La première ministre britannique Theresa May informera le Parlement du déclenchement du Brexit d'ici la fin mars, même si la sortie de l'Union européenne est chamboulée par la demande écossaise d'un référendum d'indépendance.

Mise en difficulté par cette demande qui vient compliquer sa stratégie de négociations, Mme May a expliqué mardi devant les députés qu'après le feu vert du Parlement obtenu la veille elle attendait désormais l'assentiment de la reine, une formalité qui devrait intervenir selon elle «dans les prochains jours».

«Je reviendrai devant cette chambre avant la fin du mois pour notifier ma décision une fois que j'aurai déclenché formellement l'article 50» du traité de Lisbonne, qui lancera officiellement la procédure de divorce, a-t-elle ajouté.

«La nouvelle relation sera positive pour tout le Royaume-Uni», a-t-elle ajouté en insistant sur le mot «tout», à l'intention en particulier des bancs du parti indépendantiste écossais SNP. La chef du SNP, la première ministre écossaise Nicola Sturgeon, a annoncé lundi qu'elle allait demander la tenue d'un nouveau référendum d'indépendance fin 2018- début 2019.

Mme Sturgeon a précisé qu'elle demanderait la semaine prochaine au Parlement régional écossais l'autorisation de réclamer l'accord du gouvernement britannique pour lancer la procédure. Une telle consultation requiert en effet l'accord du gouvernement britannique et un vote du parlement de Westminster.

Mardi, Mme Sturgeon a mis en garde Londres contre toute tentative de blocage, affirmant aussi que c'est au Parlement écossais qu'il appartient de déterminer «quand» il aurait lieu «et la question» qui sera posée aux Écossais.

«Nouvelle bataille pour le Royaume-Uni»

Theresa May a elle une nouvelle fois dénoncé devant les députés un projet qui «crée de l'incertitude au moment où le pays doit s'unir».

«L'indépendance ne signifiera pas l'adhésion à l'Union européenne», a-t-elle mis en garde.

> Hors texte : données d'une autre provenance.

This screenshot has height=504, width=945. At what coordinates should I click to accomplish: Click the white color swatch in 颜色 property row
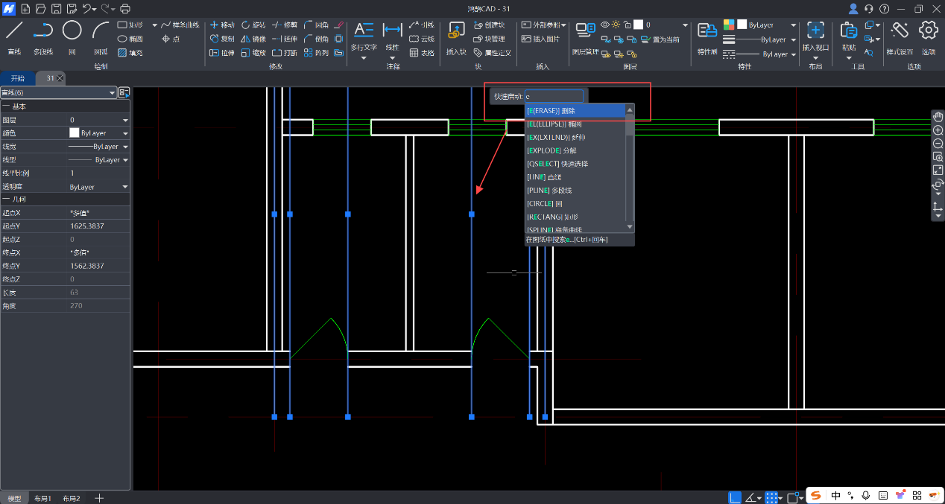click(75, 133)
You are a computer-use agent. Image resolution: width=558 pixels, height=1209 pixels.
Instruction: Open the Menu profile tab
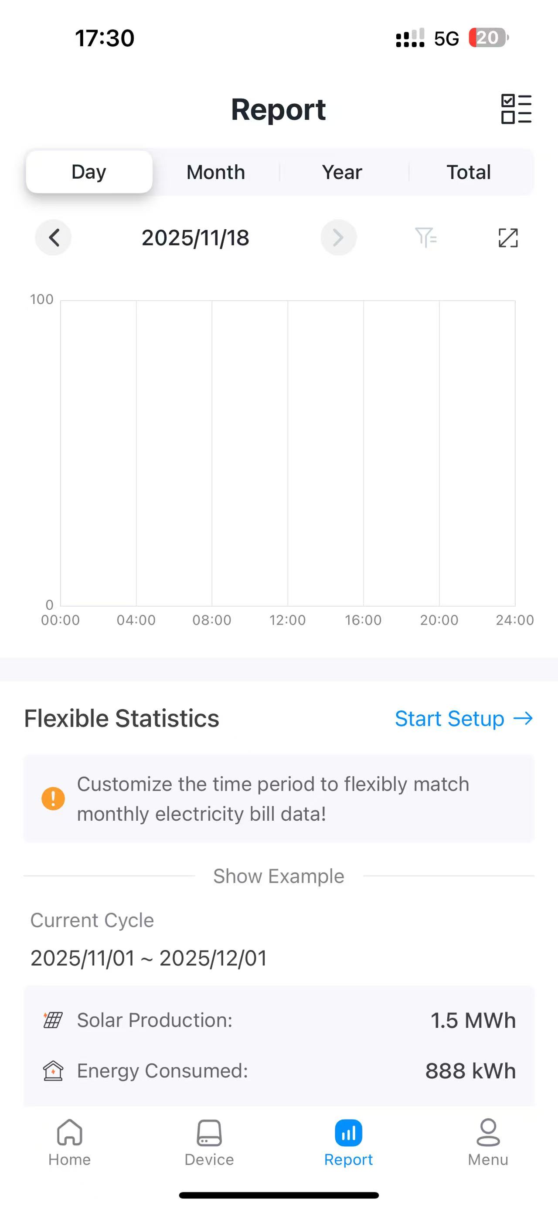click(488, 1142)
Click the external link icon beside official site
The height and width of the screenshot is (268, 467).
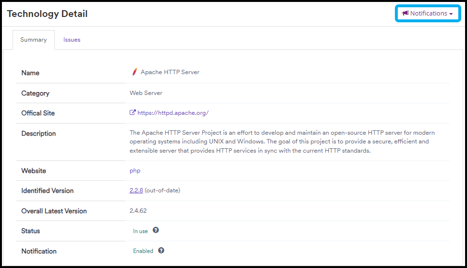(133, 113)
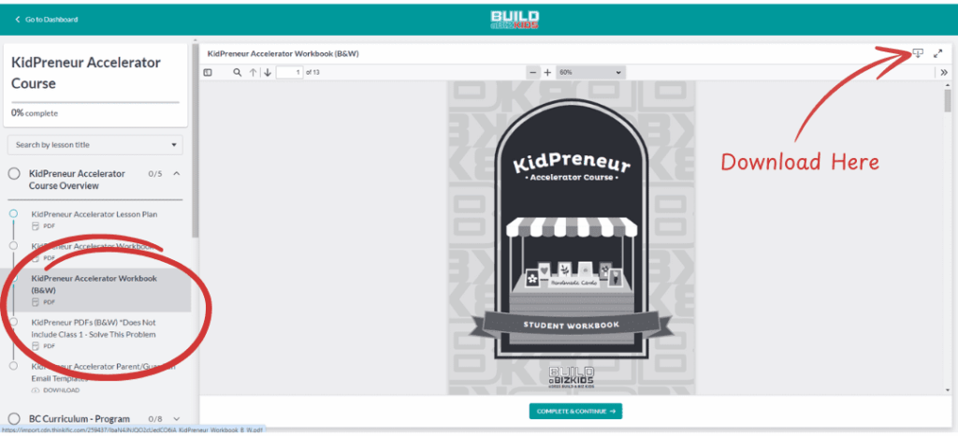Collapse KidPreneur Accelerator Course Overview chapter
Image resolution: width=958 pixels, height=436 pixels.
[177, 173]
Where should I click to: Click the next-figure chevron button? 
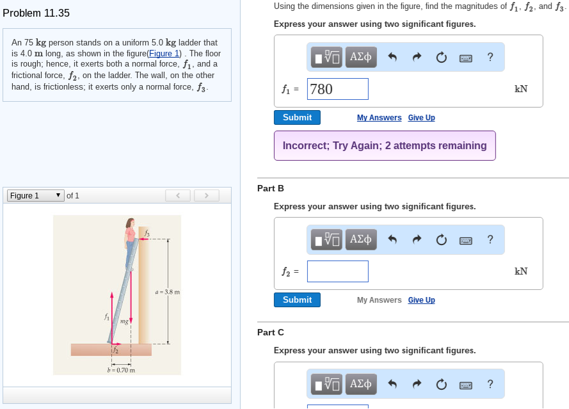[206, 195]
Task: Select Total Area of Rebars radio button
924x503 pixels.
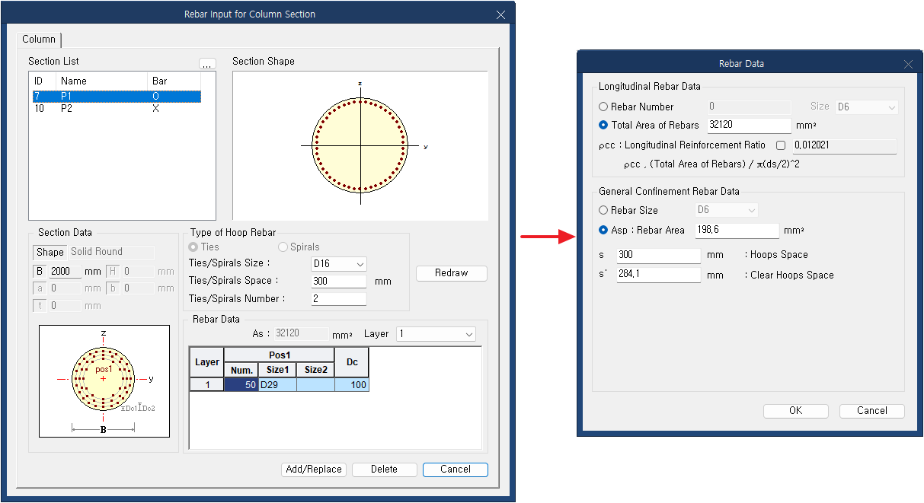Action: point(604,126)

Si elle a le pouvoir de refuser la tenue du référendum, cette position serait politiquement difficile à tenir, risquant d'attiser encore plus la flamme indépendantiste.

Mme Sturgeon a justifié sa demande par «le mur d'intransigeance» opposé par le gouvernement britannique aux demandes des Écossais concernant le Brexit, alors qu'ils veulent notamment rester dans le marché unique européen. Or Mme May souhaite un Brexit clair et net impliquant la sortie du marché unique afin de pouvoir reprendre le contrôle de l'immigration.

«Il est évident que le Royaume-Uni est de plus en plus divisé», a souligné mardi le chef du PPE (droite, majoritaire) au Parlement européen, Manfred Weber. «Mme May n'a pas su rallier l'ensemble du pays derrière elle», a-t-il relevé, évoquant aussi la question de l'Irlande du Nord, où la population a également voté contre le Brexit.

Dans cette province britannique longtemps marquée par les violences, les nationalistes du Sinn Fein ont enregistré une progression importante aux élections législatives anticipées organisées début mars. Emboîtant le pas à Nicola Sturgeon, ils ont appelé à la tenue d'un référendum d'union avec la République d'Irlande «dès que possible».

Pour Quentin Peel, membre associé du programme de recherche sur l'Europe au centre de réflexion Chatham House, le pays est désormais entré «en terre inconnue». «Nous ne savons pas où nous allons, si la menace écossaise combinée avec la possible menace d'une rébellion en Irlande du Nord peut au final empêcher Theresa May de faire ce qu'elle fait», s'alarme-t-il.

Côté presse eurosceptique, le tabloïd Daily Mail dénonçait mardi en une le cynisme de Mme Sturgeon, titrant «Bas les pattes de notre Brexit, Nicola!». Le Daily Telegraph s'attend lui à «Une nouvelle bataille pour le Royaume-Uni».

Le précédent référendum sur l'indépendance, en 2014, s'était soldé par un maintien dans le Royaume avec 55 % des voix, mais le Brexit a changé la donne, avec près de la moitié des Écossais (48 %) désormais favorables à la séparation, selon un sondage publié lundi.